Evil Genius Labs
Custom Electronic Art
Custom Electronic Art
For fast shipping to the US, you can buy from our Tindie store.
If we’re out of stock on Tindie, or for free shipping worldwide, you can contact us to order and have them shipped to you directly from the PCB manufacturer. It takes a bit longer, and they require PCBs be ordered in multiples of three.
This is a shield/breakout for the Wemos D1 Mini (and D1 Mini Pro) ESP8266 board that makes it easy to control addressable RGB LEDs, such as WS2811, WS2812 (Adafruit NeoPixels), and APA102 (Adafruit DotStars). The Wemos D1 Mini is an excellent mini Wi-Fi development board, based on the ESP8266. I’ve used it extensively in development of addressable RGB LED art projects, such as my 6.5ft Rainbow Tree, Bloom v2, and Ducenti.
I made this shield because I was hand-wiring this same layout on perma-proto boards, which was time-consuming and unprofessional looking.
The shield includes a 74HCT245 level shifter, which is the most well-regarded high speed level shifter I’ve found. This shifts the 3.3V logic level of the ESP8266 to the 5V expected by addressable RGB LEDs. These projects often work fine without a level shifter, until they don’t. The shield also includes data line resistors and a large 1000uF capacitor, as recommended when driving LEDs, especially when powering the microcontroller from the same power supply as a large number of LEDs. The shield also includes a port for easily adding an IR receiver.
Four digital output pins (D5 - D8) are run through the level shifter. These pins support parallel output by the fantastic FastLED library.
The board can be assembled in a very low profile configuration (about 10mm thick) by soldering the Wemos directly to the PCB with only male headers, and by mounting the large capacitor to the side:
Alternatively, female headers can be used to allow easy removal of the Wemos microcontroller. This results in about 18mm of thickness.
Stacking female headers can be used, which allows plugging other Wemos shields directly on top and/or bottom. This adds another 8mm to 16mm of thickness.
I also designed a 3D printed enclosure for it. It provides access to the wiring for the LEDs, IR receiver, reset button, and Micro USB connector.
The shield is available in our store on Tindie.
The enclosure STL files are also available for 3D printing on Thingiverse.
Parts that are not included, but are required to assemble:
All of my projects lately have been driven by ESP8266 microcontrollers with Wi-Fi support. Following the best practice recommendations of using a fast level shifter, large capacitor, and resistors on the clock and data lines was resulting in a lot of wires on a large perma-proto board. I decided to design a PCB to make it cleaner and more compact.
It’s much smaller and easier to assemble, compared to the perma-proto boards I was building:
After trying a lot of different ESP8266 boards, I’ve found the Wemos D1 Mini to be great for the price.

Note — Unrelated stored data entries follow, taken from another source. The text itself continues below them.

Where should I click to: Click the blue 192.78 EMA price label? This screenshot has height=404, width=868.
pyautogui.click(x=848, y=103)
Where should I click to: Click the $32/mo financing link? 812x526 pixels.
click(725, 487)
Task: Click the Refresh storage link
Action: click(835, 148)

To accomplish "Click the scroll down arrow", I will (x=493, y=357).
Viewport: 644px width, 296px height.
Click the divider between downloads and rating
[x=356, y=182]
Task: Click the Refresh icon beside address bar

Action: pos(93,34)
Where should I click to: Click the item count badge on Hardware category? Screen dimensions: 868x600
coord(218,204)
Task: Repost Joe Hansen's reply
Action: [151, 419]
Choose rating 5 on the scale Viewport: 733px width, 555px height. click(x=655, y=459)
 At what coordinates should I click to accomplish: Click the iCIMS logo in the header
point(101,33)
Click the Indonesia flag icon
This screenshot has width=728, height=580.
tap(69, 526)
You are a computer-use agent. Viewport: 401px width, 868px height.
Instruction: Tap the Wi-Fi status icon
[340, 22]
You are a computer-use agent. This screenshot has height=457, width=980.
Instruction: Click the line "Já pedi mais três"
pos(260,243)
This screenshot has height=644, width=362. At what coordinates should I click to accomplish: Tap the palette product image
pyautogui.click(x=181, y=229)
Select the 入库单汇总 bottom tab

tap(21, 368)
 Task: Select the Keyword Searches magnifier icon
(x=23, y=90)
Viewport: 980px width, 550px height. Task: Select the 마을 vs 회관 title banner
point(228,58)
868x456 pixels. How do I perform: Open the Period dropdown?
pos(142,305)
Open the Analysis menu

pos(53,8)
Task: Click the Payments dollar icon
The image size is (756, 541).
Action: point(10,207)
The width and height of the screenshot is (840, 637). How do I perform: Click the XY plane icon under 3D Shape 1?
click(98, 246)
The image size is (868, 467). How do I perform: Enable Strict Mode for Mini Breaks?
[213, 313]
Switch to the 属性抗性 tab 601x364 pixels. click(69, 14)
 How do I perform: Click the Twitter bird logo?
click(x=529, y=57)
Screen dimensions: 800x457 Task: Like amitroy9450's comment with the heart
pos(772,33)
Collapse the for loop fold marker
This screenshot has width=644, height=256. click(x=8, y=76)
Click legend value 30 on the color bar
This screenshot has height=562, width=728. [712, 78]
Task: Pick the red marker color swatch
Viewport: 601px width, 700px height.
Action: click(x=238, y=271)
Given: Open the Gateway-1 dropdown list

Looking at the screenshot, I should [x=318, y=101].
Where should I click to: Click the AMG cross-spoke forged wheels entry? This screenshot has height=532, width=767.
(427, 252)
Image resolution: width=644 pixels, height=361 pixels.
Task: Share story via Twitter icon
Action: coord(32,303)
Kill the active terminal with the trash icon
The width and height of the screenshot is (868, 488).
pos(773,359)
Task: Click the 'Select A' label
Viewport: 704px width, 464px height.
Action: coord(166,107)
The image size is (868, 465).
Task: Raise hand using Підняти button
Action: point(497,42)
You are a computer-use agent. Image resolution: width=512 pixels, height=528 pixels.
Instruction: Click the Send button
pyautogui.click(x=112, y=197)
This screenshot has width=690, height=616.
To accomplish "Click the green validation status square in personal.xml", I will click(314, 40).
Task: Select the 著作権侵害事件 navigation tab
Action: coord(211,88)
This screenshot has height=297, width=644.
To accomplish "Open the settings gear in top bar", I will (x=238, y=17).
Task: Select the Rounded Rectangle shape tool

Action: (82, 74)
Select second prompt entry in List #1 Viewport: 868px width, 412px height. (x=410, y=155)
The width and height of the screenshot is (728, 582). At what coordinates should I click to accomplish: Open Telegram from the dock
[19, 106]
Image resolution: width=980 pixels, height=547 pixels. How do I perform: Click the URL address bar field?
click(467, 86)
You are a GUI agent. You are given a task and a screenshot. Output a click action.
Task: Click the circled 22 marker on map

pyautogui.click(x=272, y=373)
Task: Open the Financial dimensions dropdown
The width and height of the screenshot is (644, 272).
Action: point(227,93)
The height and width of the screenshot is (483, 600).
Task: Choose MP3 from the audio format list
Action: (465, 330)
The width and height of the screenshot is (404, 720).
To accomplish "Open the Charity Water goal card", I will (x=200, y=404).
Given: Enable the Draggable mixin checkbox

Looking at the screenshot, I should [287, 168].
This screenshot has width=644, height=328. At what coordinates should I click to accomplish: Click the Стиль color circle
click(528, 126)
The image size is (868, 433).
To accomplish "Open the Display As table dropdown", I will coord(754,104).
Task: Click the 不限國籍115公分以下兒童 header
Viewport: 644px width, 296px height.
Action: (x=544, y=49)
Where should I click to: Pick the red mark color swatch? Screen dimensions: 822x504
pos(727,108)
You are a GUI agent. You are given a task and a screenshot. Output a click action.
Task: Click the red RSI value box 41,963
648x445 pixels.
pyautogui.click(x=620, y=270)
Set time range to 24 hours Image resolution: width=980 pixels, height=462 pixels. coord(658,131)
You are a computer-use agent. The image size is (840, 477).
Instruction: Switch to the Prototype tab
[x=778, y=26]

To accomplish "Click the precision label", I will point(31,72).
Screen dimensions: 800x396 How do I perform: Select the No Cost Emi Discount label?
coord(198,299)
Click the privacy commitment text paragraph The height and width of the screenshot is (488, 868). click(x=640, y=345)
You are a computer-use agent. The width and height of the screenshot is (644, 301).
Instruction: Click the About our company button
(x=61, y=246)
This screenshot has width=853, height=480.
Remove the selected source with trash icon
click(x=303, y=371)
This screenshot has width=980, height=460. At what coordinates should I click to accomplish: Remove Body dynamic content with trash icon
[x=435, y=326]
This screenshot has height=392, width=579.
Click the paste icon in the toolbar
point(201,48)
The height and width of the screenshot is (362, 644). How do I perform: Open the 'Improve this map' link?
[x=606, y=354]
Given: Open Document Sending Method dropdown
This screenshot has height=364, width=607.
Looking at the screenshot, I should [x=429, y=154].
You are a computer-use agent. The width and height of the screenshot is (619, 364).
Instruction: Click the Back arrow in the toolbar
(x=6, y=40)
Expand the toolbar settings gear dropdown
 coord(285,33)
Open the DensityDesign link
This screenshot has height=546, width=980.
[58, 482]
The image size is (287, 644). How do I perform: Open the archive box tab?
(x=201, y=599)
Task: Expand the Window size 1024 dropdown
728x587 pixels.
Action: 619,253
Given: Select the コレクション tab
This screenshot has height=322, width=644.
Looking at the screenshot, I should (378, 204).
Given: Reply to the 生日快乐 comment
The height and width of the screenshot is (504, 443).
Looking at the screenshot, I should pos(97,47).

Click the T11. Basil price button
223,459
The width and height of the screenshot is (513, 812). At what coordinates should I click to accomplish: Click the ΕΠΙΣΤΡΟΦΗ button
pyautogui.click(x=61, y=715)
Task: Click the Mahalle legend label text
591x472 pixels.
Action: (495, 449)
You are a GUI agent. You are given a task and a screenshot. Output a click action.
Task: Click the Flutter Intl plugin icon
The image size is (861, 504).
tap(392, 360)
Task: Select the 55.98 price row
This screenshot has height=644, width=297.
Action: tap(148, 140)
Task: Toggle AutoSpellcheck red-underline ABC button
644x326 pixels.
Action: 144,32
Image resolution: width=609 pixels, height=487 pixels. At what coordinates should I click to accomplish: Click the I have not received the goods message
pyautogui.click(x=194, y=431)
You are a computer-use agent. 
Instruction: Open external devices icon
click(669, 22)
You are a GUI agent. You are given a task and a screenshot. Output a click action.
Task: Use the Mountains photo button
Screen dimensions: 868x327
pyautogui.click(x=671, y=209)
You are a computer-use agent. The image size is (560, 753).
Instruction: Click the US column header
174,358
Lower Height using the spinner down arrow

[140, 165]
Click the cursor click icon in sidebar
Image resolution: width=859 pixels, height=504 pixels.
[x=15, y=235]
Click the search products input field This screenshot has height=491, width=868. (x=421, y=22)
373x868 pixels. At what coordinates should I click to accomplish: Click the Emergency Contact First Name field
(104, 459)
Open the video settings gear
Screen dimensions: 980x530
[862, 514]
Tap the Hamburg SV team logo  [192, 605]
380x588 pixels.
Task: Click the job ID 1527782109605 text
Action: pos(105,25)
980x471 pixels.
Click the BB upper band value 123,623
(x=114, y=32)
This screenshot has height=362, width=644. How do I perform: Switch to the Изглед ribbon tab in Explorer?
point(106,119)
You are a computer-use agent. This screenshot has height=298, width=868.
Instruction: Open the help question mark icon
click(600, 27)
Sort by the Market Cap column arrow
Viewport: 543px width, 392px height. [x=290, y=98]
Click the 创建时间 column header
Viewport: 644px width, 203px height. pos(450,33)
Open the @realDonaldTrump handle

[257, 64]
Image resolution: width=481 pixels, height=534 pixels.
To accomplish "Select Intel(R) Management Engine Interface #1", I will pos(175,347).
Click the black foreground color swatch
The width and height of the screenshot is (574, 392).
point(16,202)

It includes an improved CP2104 USB-TO-UART adapter for more reliable, high-speed firmware and SPIFFs updates, larger (16MB) flash storage, etc.
Open source example firmware and web application: https://github.com/jasoncoon/esp8266-fastled-webserver
Note: Double-check the position, alignment, and orientation of each component very carefully before soldering!
If you’re new to soldering, I highly recommend reading through a good soldering tutorial, such as the ones by Adafruit and SparkFun.
If you have a v1.0 or older PCB, if your PCB does not have a version number, or if this spot is labeled ‘jumper or 0.1uF’, you must use a jumper wire instead of a capacitor.
If you have a v1.1 or newer PCB, or if this spot is labeled ‘0.1uF’, you can either leave it empty or use a 0.1uF capacitor.